By MICHAEL GINGOLD
Starring Melissa McCarthy, Bill Barretta and Joel McHale
Directed by Brian Henson
Written by Todd Berger
See what I did there? In truth, though, you don’t need to have seen and enjoyed Peter Jackson’s nearly three-decade-old perverted-puppet pic MEET THE FEEBLES to quickly discern what’s missing in THE HAPPYTIME MURDERS. The idea to do a movie about filthy felt characters was the easy part; the challenge was to come up with more than just enough ideas to fill the trailer, and the HAPPYTIME gang barely thought of that many.
THE HAPPYTIME GANG is also the name of a sitcom that was once a big hit in the world of MURDERS, where humans and puppets uneasily co-exist, the latter treated as second-class citizens. Amidst their seedy Hollywood milieu, disgraced puppet cop Phil Philips (no relation, apparently, to AMERICAN IDOL winner Phillip Phillips, and voiced by Bill Barretta), now working as a PI, stumbles upon the case of his life after a beautiful puppet dame, Sandra (Dorien Davies) hires him to find out who’s been blackmailing her. The trail leads to a porno shop where Philips is the only survivor of a shotgun massacre, preceded by a glimpse of extremely bizarre sex between a cow and an octopus. Those who come to this film for perversion and exploding heads among the toy set should get their fill during this sequence, because true raunch and mayhem are in limited supply thereafter.
Philips soon discovers that someone is bumping off the HAPPYTIME GANG cast, a crime spree that hits home for him since one of the ensemble is his own estranged brother. The premise holds so many possibilities to take off into the outrageous, but bafflingly, the people behind HAPPYTIME MURDERS (led by director and Muppets veteran Brian Henson and scriptwriter Todd Berger) apparently decided that instead of creative intrigue or any sense of world-building in the puppet milieu, the way to go was a tired mix of PI-flick and mismatched-cop tropes. Philips delivers a lot of generic hardboiled narration, and is reteamed with a former human partner (Melissa McCarthy as Detective Connie Edwards) who now disdains him, resulting in a lot of generic trash-talking banter. In both cases, the overriding inspiration behind the dialogue is that if one f-bomb is funny, half a dozen will obviously be funnier (SPOILER ALERT: they’re not). With no interesting or funny ideas about how humans and puppets might interact, the movie instead features too many scenes involving flesh-and-blood stereotypes like Philips’ long-suffering secretary Bubbles (Maya Rudolph), his and Edwards’ no-nonsense African-American boss on the force, Lt. Banning (Leslie David Baker), a hard-ass FBI agent (Joel McHale), etc.
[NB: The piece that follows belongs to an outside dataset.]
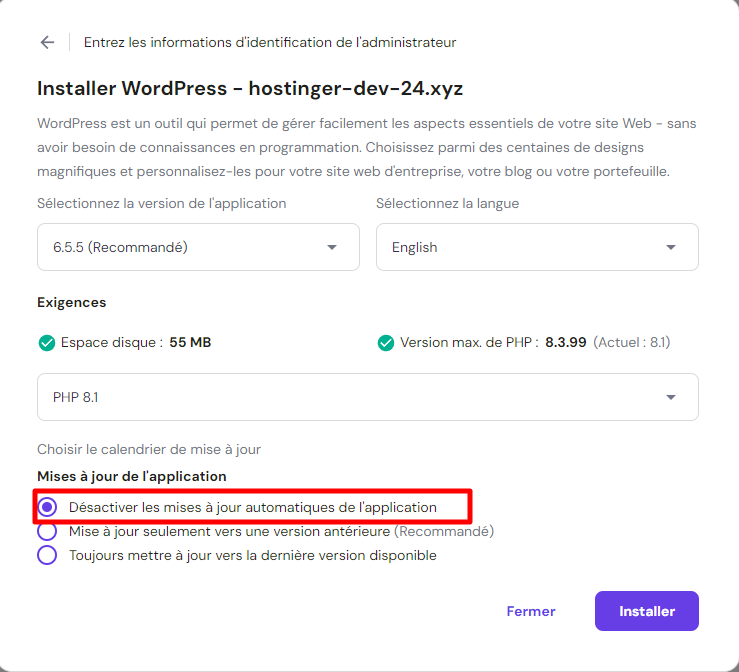Open the 6.5.5 (Recommandé) version dropdown

click(x=198, y=247)
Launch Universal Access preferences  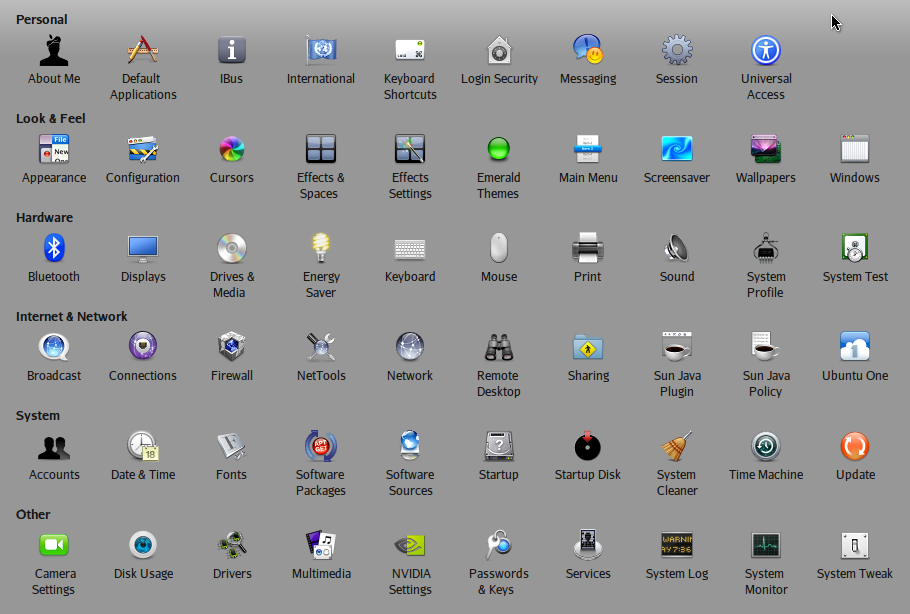click(765, 52)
THE HAPPYTIME MURDERS is both a failure of imagination and a failure of nerve. Instead of truly digging into what puppets might get up to if they were alive and as scheming, corrupt and deviant as people, the movie keeps everything on a junior-high-schooler level of humor, and not very bright junior-high-schoolers at that. Either one of the TED comedies (likely the true inspiration behind this film’s existence) gives its bad-behaving bear more personality and wit in any five-minute stretch than any of the puppets demonstrate here. Barretta, who has voiced Pepe the Prawn, the Swedish Chef and other Muppets over the last decade, has just the right world-weary delivery as Philips, but is given little that’s funny or interesting to say, and while McCarthy interacts believably with her puppet co-stars, she’s similarly at a loss to either elevate the material or contribute more than the basest improv.
If THE HAPPYTIME MURDERS fails to either outrage or amuse, it doesn’t work on a basic storytelling level either. Anyone who has ever watched a thriller before will see through the “mystery” very quickly, many scenes feel like padding to get the movie to feature length—and even then, the end credits have to scroll verrrrrry slooooowly to get it over 90 minutes. Intercut with some of those credits are behind-the-scenes moments in which the puppet performers goof their lines or break the fourth wall, suggesting what could have been a much more successful approach to this project. A film-within-a-film in which randy, amoral puppets come to life and rebel against the goody-goody kids’ flick they’re making could have had real possibilities—certainly more than the barrage of unembellished clichés and tiresome profanity we get in THE HAPPYTIME MURDERS.